The U.S. is seeking to end the Iranian regime’s support for Hizballah through economic sanctions that strip the regime of cash it would funnel to terrorists. The U.S. designated Hizballah a terrorist group in 1997 and many other Western nations are now following suit.
The United Kingdom recently expanded its terrorist designation of Hizballah to cover the group’s political as well as military branches. Kosovo designated Hizballah as a terrorist organization in June 2019.
Honduras and Colombia designated Hizballah a terrorist group in January, and Guatemala has pledged to take similar action. This comes after Paraguay, in August, formally designated Hizballah and other terrorist groups, including al-Qaida, ISIS and Hamas.

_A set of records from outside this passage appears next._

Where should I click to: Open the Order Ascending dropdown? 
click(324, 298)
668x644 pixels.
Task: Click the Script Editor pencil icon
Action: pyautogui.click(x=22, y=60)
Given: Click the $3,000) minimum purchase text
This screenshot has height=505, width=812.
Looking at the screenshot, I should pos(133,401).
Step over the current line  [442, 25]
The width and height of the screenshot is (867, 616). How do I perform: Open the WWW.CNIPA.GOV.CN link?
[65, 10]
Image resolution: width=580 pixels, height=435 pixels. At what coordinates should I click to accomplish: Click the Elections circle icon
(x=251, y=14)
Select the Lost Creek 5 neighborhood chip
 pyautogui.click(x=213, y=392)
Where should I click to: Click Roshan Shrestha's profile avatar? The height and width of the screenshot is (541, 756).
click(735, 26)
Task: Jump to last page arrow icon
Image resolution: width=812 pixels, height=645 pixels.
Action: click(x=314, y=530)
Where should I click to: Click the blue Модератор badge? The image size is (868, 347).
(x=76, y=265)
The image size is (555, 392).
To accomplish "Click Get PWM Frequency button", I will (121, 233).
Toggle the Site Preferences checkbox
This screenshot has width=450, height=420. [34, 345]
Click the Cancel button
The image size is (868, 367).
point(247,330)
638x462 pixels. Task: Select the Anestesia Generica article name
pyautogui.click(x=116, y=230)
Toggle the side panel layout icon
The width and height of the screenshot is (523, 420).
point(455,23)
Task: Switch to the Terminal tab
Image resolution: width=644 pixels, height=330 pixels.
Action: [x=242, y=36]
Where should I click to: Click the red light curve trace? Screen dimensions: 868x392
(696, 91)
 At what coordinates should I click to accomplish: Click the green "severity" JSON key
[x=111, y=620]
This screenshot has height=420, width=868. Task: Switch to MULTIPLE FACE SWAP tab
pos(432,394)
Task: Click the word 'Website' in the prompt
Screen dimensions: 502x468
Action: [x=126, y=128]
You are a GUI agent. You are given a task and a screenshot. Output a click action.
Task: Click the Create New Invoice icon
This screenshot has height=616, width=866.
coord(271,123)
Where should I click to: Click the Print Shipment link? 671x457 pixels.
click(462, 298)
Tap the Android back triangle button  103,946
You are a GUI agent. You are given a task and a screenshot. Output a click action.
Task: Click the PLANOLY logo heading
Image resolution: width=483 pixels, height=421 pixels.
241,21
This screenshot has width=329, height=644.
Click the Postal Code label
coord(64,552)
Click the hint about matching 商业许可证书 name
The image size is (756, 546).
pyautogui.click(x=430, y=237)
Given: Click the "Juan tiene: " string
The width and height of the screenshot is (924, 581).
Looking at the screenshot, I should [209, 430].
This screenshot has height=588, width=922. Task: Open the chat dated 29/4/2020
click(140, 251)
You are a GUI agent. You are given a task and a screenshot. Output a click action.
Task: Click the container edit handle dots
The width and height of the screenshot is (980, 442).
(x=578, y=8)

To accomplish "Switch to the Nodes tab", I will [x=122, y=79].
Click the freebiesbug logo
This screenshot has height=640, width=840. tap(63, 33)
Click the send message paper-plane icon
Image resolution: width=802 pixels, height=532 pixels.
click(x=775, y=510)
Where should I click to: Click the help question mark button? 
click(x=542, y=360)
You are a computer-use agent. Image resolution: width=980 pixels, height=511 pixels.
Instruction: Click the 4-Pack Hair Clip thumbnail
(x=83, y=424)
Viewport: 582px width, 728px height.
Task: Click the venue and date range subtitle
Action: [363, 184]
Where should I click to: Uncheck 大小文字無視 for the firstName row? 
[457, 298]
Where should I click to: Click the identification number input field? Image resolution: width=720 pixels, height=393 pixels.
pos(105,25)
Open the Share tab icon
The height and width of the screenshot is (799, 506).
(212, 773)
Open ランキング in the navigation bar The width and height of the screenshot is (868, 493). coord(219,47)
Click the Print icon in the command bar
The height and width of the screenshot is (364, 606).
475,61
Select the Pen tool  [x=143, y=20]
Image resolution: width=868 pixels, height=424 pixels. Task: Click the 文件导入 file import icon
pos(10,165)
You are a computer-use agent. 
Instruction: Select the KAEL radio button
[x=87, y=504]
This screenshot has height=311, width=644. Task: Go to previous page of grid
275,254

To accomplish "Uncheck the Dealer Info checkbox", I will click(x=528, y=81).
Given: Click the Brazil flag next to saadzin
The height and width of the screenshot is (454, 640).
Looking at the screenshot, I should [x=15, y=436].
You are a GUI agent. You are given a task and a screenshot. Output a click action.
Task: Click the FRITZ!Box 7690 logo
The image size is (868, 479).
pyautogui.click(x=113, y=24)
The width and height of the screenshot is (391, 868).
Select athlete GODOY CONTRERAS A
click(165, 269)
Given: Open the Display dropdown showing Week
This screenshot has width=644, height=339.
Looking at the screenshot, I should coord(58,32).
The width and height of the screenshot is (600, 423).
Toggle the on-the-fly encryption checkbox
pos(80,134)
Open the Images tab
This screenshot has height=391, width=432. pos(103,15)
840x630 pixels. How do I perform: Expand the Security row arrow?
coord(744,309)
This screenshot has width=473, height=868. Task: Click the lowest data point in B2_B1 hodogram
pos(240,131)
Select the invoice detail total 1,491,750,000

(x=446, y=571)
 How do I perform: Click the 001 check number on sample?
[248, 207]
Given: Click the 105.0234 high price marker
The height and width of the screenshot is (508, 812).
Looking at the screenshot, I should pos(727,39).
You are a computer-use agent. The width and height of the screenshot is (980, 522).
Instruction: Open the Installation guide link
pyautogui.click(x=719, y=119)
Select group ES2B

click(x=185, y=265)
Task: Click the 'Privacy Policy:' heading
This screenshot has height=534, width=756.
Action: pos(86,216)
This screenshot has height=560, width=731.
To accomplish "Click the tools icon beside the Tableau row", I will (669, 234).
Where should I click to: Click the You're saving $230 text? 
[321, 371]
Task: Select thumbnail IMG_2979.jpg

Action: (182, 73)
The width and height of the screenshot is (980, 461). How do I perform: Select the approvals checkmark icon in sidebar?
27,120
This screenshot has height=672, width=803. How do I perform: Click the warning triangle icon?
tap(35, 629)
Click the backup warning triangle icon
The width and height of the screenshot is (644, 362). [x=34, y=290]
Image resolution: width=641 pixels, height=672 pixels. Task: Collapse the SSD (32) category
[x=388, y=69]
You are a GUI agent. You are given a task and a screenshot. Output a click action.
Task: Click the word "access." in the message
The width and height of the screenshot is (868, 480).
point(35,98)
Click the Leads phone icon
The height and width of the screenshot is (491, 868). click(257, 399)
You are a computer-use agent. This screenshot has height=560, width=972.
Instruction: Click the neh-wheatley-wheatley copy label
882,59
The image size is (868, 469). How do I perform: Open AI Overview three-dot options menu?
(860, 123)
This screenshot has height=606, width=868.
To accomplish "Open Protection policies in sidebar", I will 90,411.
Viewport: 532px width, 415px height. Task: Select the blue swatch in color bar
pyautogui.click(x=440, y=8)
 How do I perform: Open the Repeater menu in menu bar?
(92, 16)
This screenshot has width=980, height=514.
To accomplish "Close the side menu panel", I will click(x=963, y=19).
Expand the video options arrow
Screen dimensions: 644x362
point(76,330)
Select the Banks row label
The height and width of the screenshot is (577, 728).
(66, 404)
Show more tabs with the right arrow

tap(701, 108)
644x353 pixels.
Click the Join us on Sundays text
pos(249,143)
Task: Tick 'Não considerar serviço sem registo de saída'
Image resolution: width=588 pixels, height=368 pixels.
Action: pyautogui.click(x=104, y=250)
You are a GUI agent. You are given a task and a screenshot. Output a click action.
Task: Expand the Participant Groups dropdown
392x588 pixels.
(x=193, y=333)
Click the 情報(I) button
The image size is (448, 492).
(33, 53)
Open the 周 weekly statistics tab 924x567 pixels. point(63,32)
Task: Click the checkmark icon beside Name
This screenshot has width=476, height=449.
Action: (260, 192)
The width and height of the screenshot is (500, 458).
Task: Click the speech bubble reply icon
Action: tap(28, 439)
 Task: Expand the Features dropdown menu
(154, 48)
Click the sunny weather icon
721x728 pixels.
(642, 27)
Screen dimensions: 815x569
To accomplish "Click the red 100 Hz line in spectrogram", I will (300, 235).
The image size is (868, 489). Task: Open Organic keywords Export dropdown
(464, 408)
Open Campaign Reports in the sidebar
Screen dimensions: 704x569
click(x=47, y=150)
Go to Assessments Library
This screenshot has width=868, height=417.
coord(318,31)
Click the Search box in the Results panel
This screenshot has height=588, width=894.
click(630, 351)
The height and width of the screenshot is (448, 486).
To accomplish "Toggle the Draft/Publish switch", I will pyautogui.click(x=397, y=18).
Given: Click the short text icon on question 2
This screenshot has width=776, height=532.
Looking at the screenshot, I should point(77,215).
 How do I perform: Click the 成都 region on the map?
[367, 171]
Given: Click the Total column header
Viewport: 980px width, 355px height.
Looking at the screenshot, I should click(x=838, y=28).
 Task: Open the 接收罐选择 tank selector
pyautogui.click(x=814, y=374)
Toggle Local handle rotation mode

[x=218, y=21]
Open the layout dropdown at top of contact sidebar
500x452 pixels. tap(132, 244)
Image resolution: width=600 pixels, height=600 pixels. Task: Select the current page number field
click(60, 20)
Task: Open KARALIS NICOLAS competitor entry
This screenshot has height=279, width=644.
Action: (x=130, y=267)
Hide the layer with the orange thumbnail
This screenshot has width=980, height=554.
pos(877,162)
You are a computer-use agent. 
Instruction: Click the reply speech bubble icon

We applaud the announcements of Colombia, Honduras, and Guatemala to designate #Iran-backed #Hizballah a terrorist organization. It and other transnational terrorist groups remain active in the region. The U.S. continues to rally international support to counter these threats.
— Secretary Pompeo (@SecPompeo) January 20, 2020
Argentina formally designated Hizballah in July, on the 25th anniversary of the largest terrorist attack in Latin America’s history. On July 18, 1994, an Iranian-backed suicide bomber drove a van filled with explosives into the Argentine Jewish Mutual Aid Society (AMIA) building in Buenos Aires, killing 85 people and injuring 300 others.
The U.S. State Department’s Rewards for Justice Program last year offered a reward of up to $10 million for information that helps disrupt Hizballah’s financing of terrorist activities. The program also has offered up to $7 million for information leading to the capture of the senior Hizballah operative who coordinated the AMIA bombing, Salman Raouf Salman.
The Iranian regime’s Islamic Revolutionary Guard Corps (IRGC) funded and provided logistical support for the attack.
Hizballah remains a continuing threat with global reach. In Chile and Peru, security forces disrupted a recent terrorist plot orchestrated by Salman. Salman also served as handler for Mohammed Hamdar, a U.S.-designated Hizballah operative arrested in October 2014 for plotting an attack in Peru.
“Hizballah is first and foremost a terrorist organization, despite its attempts to falsely portray itself as a legitimate political entity,” the U.S. Treasury Department said when sanctioning Salman in July. The action “highlights Hizballah’s ongoing operational presence in the Western Hemisphere and that Hizballah continues to pose a threat to the region by actively plotting attacks against civilian targets.”